I found everything about the New Jersey Online office exciting; they’re on the ground floor of something cutting-edge.

Susan and I took the PATH to 23rd Street and then had dinner, courtesy of Newhouse New Media, at a swanky (to me) restaurant.

She seems to be doing very well. Spencer has become a little too Orthodox for her and Zach, and Zach himself is a very bright sports-minded reader who’s now, at 9, a person with his own tastes and opinions.

Susan’s delighted with the house they plan to move into in October, a run-down semi-mansion in South Orange, right near the train station.

Working at Scholastic, Susan discovered she had a gift for the corporate world, and she started up a variety of projects for the company, many of which were very successful.

But after five years, Susan wanted to leverage what she knows when it’s hot. She had many offers and interviews with all kinds of places, from BBN to ABC to AOL, but decided that she wanted to work for a publisher because she was interested in content.

“So you’re the Tina Brown of New Jersey Online,” I said, referring to Newhouse’s New Yorker and Vanity Fair editor.

New Jersey Online will reflect Susan’s tastes, and she’s assembled a talented staff of mostly contract and part-time workers, saving money and working smart and efficiently (unlike the sister startup, Conde Net).

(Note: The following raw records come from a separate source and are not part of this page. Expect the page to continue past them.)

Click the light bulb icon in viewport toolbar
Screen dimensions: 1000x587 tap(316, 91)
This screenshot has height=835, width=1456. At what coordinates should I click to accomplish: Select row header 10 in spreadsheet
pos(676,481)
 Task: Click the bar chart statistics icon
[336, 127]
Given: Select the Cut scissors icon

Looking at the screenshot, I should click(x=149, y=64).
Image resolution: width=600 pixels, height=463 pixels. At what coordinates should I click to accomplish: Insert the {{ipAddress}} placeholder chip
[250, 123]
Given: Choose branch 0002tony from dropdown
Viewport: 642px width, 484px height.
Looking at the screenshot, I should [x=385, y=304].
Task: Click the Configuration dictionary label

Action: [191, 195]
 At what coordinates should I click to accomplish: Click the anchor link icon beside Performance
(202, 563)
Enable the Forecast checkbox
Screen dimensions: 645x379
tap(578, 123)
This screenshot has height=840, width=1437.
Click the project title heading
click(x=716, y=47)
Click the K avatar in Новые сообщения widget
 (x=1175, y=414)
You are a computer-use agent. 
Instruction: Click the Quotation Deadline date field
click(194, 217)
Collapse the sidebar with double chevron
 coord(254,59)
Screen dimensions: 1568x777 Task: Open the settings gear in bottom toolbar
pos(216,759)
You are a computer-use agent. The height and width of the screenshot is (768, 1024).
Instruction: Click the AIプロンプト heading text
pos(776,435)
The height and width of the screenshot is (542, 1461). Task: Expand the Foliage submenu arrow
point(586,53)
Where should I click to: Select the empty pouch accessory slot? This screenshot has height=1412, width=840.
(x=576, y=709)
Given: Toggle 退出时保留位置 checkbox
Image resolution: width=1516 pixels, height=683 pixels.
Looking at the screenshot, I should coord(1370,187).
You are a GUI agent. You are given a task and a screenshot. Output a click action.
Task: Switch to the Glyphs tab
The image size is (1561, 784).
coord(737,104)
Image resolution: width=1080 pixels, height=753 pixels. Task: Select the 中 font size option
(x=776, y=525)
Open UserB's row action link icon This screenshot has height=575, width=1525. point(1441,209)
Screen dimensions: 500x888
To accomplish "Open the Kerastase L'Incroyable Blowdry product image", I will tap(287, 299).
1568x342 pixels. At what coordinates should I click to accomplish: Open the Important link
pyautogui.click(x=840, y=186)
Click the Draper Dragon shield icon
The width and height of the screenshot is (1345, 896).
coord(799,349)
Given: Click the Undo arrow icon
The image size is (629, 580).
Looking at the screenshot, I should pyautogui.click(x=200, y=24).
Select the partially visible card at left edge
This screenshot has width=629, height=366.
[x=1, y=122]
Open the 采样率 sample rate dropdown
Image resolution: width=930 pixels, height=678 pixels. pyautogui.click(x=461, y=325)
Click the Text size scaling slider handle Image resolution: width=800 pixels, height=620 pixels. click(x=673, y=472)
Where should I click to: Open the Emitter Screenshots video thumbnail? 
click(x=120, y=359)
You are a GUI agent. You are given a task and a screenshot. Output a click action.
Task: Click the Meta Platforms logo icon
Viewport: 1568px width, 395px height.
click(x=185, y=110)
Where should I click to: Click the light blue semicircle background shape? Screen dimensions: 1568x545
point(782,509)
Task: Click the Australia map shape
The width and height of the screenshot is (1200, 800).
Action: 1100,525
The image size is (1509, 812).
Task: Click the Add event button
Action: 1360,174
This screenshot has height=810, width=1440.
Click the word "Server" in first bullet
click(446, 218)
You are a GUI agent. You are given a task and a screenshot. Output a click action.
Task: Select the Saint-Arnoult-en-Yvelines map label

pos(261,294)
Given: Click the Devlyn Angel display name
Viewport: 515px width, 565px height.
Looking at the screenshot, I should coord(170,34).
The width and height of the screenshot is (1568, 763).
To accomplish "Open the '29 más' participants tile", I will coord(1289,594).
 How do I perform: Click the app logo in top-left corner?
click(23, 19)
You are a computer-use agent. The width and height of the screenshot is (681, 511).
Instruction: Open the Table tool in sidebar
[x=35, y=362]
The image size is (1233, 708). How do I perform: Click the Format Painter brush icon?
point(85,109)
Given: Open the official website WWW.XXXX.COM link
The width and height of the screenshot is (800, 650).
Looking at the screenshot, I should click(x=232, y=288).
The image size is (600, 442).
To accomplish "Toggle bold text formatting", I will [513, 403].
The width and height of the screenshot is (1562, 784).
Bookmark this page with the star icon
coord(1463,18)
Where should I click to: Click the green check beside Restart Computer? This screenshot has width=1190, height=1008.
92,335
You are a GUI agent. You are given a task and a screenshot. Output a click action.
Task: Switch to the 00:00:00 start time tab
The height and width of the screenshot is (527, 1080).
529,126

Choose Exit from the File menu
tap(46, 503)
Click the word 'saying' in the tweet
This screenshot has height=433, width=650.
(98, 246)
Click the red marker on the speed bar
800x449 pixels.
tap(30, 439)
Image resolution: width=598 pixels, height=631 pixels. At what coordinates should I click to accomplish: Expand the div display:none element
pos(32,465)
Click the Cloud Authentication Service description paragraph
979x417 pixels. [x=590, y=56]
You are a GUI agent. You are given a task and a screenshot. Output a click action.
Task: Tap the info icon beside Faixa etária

Susan said she’d like me to do some work for them, and she mentioned some possibilities: my writing about New Jersey and interacting with . . . what do you call them? the audience? – or giving me space on the server to do what I wanted, or something else I forgot.

After dinner, we walked and talked until we got to the subway at Washington Square, and Susan said I should call her in a few days.

Interestingly, she thinks the Web is a tulip phenomenon and that eventually all this cyberstuff will merge with TV.

*

4:30 PM. I told Ronna I’d stay home and do the laundry with her tonight, but Josh is coming over in 90 minutes, and ideally we can all have dinner first.

Tomorrow I’m having lunch at noon with Pete and then I’m supposed to go to Westchester with Scott. On Saturday I told Alice I’d go with her to buy a modem, and I figured I’d see Josh again on Sunday.

With only a week left in New York City, today I left messages with Teresa and Elihu, though I may not be able to get to see them.

In late morning, I went out and read the paper on a bench on Central Park West, across from the block on 89th Street where I went to Franklin School 30 years ago. (it’s now Dwight School.)

After lunch, I returned to Central Park West, spending a couple of hours in the Museum of Natural History, mostly in mammals and human evolution and the two brand-new halls of dinosaurs, which were quite impressive.

On my way home just now, I stopped at the nearly-empty Endicott Booksellers, which is about to close for good, and then at Shakespeare & Company.

The new Manhattan phone books were delivered today, and I took two from the pile near Ronna’s door. For myself, I got a jiffy bag and mailed one, book rate, to my apartment in Gainesville.

I love being in a big city, and while I know life is stressful here, I’ve come to the point where I need a change.

Soon after I return, I’ll tell Liz and probably Jon that I’m definitely leaving Gainesville when my lease expires next April. My position at CGR will probably end before that.

There’s a great deal about my job that I’ll miss: the easy hours, the lack of pressure, and the access to E-mail, Lexis and Westlaw.

But as Susan said yesterday, she can’t imagine staying in any job for more than five years.

If I’m throwing away an excellent opportunity at UF for the unknown and a total lack of security, so be it.

The longer I stay in Gainesville, the harder it will be to leave.